Alerta / Limite: depende do ambiente e do seu hoster. Você sempre pode adicionar uma verificação de IP às suas páginas e simplesmente retornar um acesso negado para IPs específicos, mas a) acho que o IP não será corrigido e da próxima vez, alguém inocente obterá o IP eb) geralmente há vários usuários atrás um IP (proxies da empresa). Portanto, bloquear um IP não parece ser uma boa ideia.

Se você estiver usando o Linux, o 'iptables' permite uma grande liberdade na escolha de uma política para limitar novas conexões de endereços IP ou intervalos de endereços IP. Experimentar:

iptables -A INPUT -p tcp --dport 80 -m state --state NEW -m limit --limit 120 / minute -j ACCEPT
iptables -A INPUT -p tcp --dport 80 -j DROP

Eu acho que bloquear o IP é uma boa ideia. O Captcha pode evitar spam, mas 16000 solicitações por hora aumentam muito a carga do servidor.

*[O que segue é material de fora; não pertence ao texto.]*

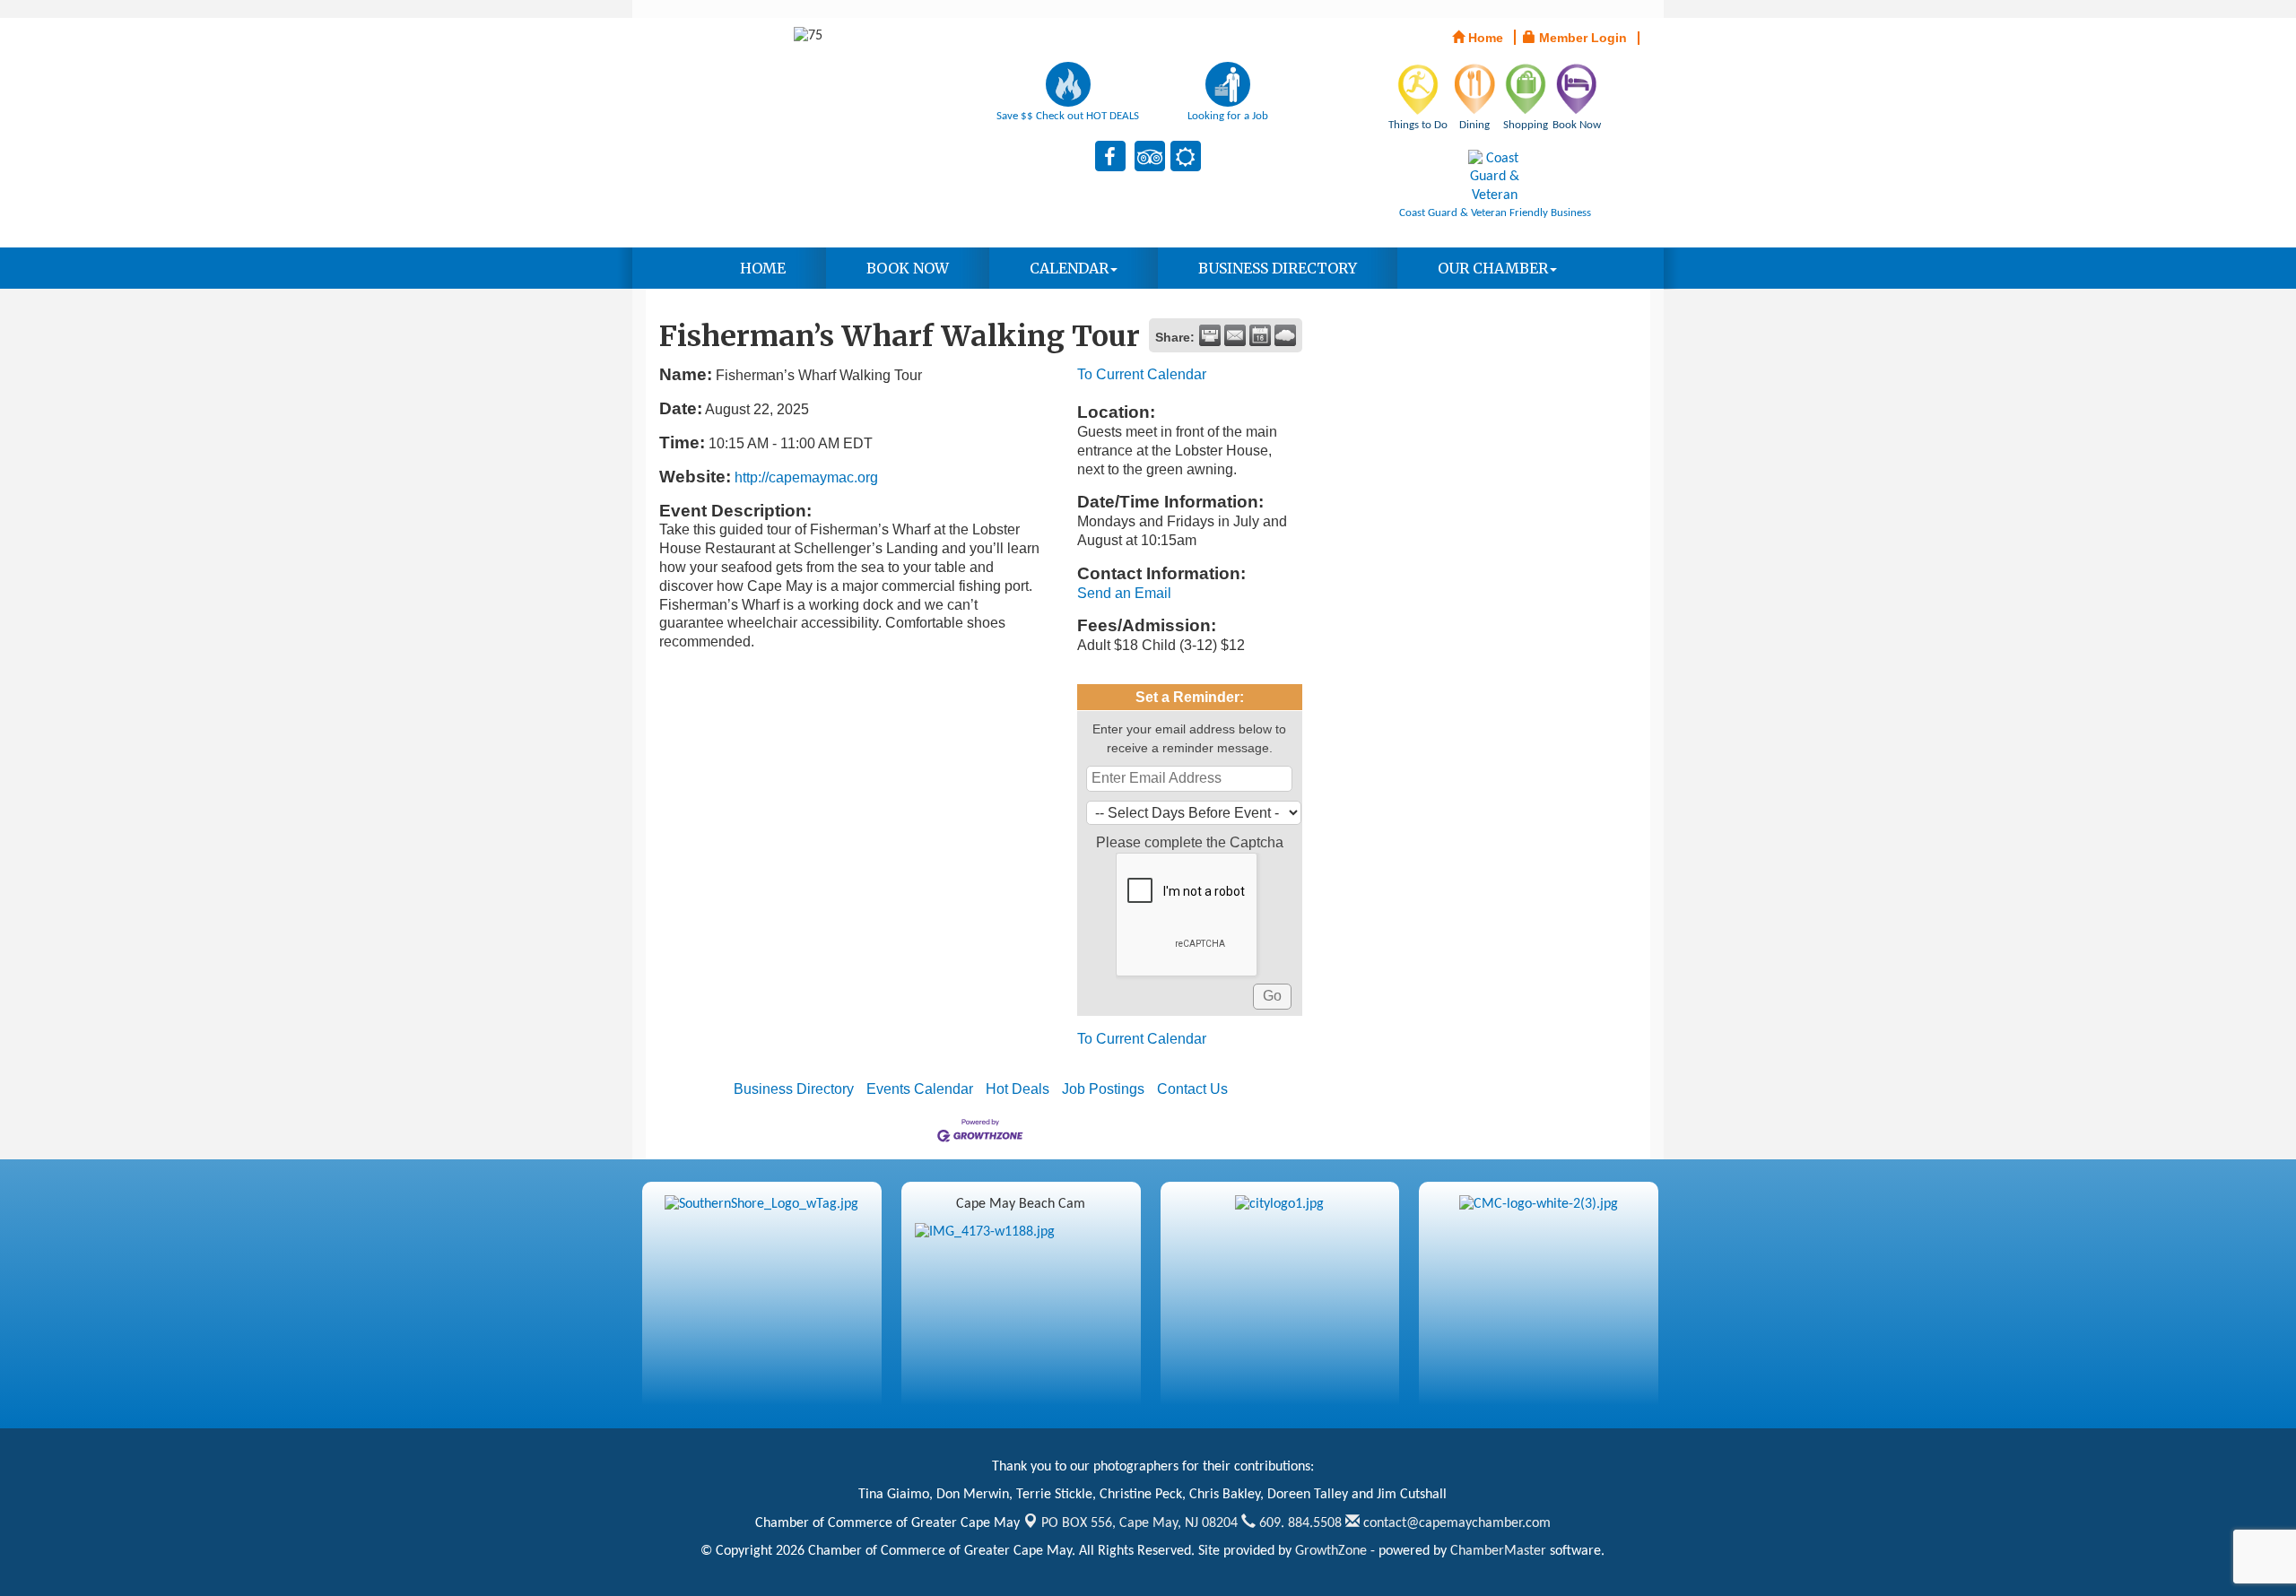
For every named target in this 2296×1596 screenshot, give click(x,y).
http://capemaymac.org (806, 477)
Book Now (907, 268)
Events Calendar (919, 1089)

Se o ataque se originou de um intervalo limitado de IP, eu simplesmente bloqueia todos eles no iptables. Em seguida, desbloqueie-os uma semana depois.

Se você ainda não o possui, verifique se o site está registrando IPs. Você pode fazer um IP WHOIS gratuito em www.dnstuff.com para ver onde a IANA acredita que o endereço IP se origina. Em muitos casos, ele também fornece ao registrador ou ISP o endereço IP e você pode contatá-los diretamente para denunciá-lo.

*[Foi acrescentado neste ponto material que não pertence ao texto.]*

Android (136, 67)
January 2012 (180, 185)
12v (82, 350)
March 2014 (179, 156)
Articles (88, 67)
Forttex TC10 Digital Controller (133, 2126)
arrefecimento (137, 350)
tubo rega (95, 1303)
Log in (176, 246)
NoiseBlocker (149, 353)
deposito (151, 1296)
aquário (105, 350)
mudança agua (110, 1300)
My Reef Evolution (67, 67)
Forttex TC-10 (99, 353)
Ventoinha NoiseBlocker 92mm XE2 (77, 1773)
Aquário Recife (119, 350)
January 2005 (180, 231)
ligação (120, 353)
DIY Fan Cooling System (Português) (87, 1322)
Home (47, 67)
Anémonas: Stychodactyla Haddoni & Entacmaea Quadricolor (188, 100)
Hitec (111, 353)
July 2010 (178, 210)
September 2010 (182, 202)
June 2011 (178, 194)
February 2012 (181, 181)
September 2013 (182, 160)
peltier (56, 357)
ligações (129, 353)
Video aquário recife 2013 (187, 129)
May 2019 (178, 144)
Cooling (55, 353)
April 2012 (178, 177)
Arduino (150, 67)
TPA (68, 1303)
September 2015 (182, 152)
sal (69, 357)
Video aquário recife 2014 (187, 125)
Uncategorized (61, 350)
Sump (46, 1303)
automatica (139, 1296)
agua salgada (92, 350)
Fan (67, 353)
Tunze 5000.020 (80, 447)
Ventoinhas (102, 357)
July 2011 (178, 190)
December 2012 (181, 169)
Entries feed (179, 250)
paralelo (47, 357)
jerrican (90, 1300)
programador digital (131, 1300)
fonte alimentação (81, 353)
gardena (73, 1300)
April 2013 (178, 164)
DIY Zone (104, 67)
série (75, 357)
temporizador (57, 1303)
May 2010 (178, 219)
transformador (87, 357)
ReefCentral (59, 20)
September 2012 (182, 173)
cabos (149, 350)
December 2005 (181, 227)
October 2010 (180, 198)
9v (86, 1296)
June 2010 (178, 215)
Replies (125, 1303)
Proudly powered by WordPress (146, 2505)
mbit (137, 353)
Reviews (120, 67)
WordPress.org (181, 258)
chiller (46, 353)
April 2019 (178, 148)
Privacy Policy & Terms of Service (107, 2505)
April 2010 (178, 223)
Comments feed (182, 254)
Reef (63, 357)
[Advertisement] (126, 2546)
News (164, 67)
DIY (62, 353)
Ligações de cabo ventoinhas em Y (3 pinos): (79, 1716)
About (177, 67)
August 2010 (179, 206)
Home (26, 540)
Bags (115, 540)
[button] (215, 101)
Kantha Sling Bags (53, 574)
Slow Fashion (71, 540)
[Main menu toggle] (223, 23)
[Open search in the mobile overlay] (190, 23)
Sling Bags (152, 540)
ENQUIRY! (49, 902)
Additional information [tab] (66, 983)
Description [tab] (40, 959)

Obviamente, você pode bloquear temporariamente o Endereço IP, o único problema com isso é que muitos ISPs utilizam endereços DHCP que, embora o invasor possua esse IP hoje, pode ser diferente amanhã e, mais importante, um usuário legítimo pode obter o IP bloqueado.

Onde seu site está hospedado? Se o ataque ocorreu dentro de um período de tempo, digamos 10 minutos, deveria ter disparado um alarme DDOS em algum lugar, já que o volume normal do site provavelmente não é o número de solicitações nesse curto período de tempo. Dispositivos como o Barracuda faz são projetados para bloquear essencialmente essas solicitações quando elas chegam muito rapidamente. O IIS também possui um recurso semelhante onde, se muitas solicitações chegarem ao mesmo tempo, elas acharão que estão sendo atacadas e, em muitos casos, despejarão as conexões. Muitas instalações de pesquisa do SharePoint têm esse problema porque o indexador de pesquisa solicita muitas coisas rapidamente.

Espero que isso ajude um pouco ou lhe dê algumas idéias sobre o que analisar. Você pode adicionar CAPTCHA e outras coisas ao site, mas no final ataques como este se resumem a TCP / IP e dispositivos para reconhecer um ataque e impedir ou matá-lo, seu site pode fazer muito para se proteger.